STATED PROBLEM A >> In the Dracula plot summary, who plays Nurse Briggs?
STATED PROBLEM B >> Which characters follow Dracula to Carfax Abbey in the Dracula plot summary? List them all.

PAGE EXCERPT >>
__________
At this point, Van Helsing knows that Dracula is trying to take Mina. The two confront each other in Dr. Seward's house. Their battle of wits, which ends when Dr. Van Helsing exposes Dracula to a mirror (a weakness that was created by Stoker), sets the final battle in motion. The first shot comes when Dracula attempts a full frontal attack on the Seward house. His attempts to hypnotize Dr. Van Helsing are defeated by yet another crucifix, but Van Helsing's bravery does not stop Mina from removing the protective wolfbane in her room. Once clear, Dracula hypnotizes Nurse Briggs (played by Joan Standing) into opening the window. He then takes Mina back to Carfax Abbey, where he's followed by Renfield, Van Helsing, and Harker.
__________
Word and element pointing entries
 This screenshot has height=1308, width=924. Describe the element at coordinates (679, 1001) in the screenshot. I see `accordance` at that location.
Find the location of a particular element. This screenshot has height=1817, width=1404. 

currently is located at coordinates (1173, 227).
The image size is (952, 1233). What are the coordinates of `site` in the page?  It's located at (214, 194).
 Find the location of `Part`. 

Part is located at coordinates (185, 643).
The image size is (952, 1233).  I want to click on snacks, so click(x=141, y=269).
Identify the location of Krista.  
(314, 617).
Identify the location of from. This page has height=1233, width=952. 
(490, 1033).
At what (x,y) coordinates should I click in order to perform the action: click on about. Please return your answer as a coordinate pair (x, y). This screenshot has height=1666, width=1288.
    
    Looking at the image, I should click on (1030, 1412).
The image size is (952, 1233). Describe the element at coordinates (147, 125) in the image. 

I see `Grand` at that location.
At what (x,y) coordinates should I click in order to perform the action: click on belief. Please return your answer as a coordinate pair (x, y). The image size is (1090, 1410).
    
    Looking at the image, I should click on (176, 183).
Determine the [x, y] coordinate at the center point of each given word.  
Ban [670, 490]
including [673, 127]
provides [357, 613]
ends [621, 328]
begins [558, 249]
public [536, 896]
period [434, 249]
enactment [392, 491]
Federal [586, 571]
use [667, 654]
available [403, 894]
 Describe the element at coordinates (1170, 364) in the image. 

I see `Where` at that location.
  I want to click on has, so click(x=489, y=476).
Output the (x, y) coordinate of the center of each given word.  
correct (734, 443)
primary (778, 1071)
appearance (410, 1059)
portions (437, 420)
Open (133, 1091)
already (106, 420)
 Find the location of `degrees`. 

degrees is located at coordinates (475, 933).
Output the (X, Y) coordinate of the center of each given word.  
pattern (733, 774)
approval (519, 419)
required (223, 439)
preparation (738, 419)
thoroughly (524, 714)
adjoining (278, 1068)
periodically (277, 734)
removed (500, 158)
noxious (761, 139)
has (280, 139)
__________
RIGHT ANSWER A >> Joan Standing

RIGHT ANSWER B >> Renfield, Van Helsing, and Harker